Today this is impractical. You can't embed a real API key in a generated artifact -- it would be visible in the source and trivially extractable. You could stand up an authenticated proxy, but then the artifact isn't self-contained anymore; it depends on your infrastructure being up.
With scoped JWTs, the generating system can embed a short-lived, spending-capped token directly in the artifact's source. The artifact calls the inference API directly. The token might be good for 4 hours and $0.50. If someone extracts it from the source, the blast radius is bounded: limited models, limited spend, and it expires soon. When it does expire, the artifact gracefully degrades to its static content.
This turns "generate an interactive artifact" from a deployment problem into a signing operation. The LLM orchestrator (Artifacts, Canvas, tool-use agents, or anything that produces runnable output) can mint a scoped JWT at generation time and bake it into the output. No proxy, no backend, no API key management. The artifact is born self-contained and dies gracefully.
User: "Make me a flashcard app for these vocab words that quizzes me and explains my mistakes"
System: [generates HTML artifact]
[signs a scoped JWT: models=["google/gemini-2.5-flash"], spending_limit=0.25, expires_delta=14400]
[embeds token in artifact source]
Artifact: [runs in browser, calls inference API directly with scoped JWT]
[works for 4 hours, then stops making API calls and shows static content]
- Verification cost: One HMAC-SHA256 check per request plus a key lookup by
kid. Comparable to the existing API key auth path. - Spending limit tracking: Requires associating cumulative spend with each token (or a hash of it). Analogous to how per-key usage is already tracked, but scoped to a shorter-lived entity. Could be tracked in-memory with periodic flush given the short lifetimes.
- Model allowlist: A simple set membership check before routing.
- Backwards compatible: A new auth method, not a change to existing ones. Existing API keys work unchanged. The
jwt:prefix on the token distinguishes it from regular keys. - No new state for the issuer: The whole point is that the issuer signs locally and the provider validates. The issuer doesn't need a database of issued tokens.
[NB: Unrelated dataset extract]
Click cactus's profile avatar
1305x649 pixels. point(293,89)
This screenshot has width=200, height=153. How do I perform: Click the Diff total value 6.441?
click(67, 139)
The provider doesn't need to store tokens either -- it verifies the signature and checks the embedded claims.
- DeepInfra scoped JWTs: Production implementation of this exact pattern. API key holders sign JWTs with model restrictions, spending limits, and expiry. Tokens are used as bearer tokens against inference endpoints.
- Kerberos tickets: Short-lived, cryptographically signed credentials issued by a trusted authority, presented directly to services. Same delegation pattern, different era.
- OAuth2 access tokens: Short-lived tokens issued by an authorization server. Similar concept but much heavier protocol; scoped JWTs skip the token exchange ceremony because the API key is the signing key.
- Macaroons (Google): Caveats-based bearer credentials where each holder can further attenuate but not escalate permissions. Scoped JWTs are a simpler version of this idea without the chaining.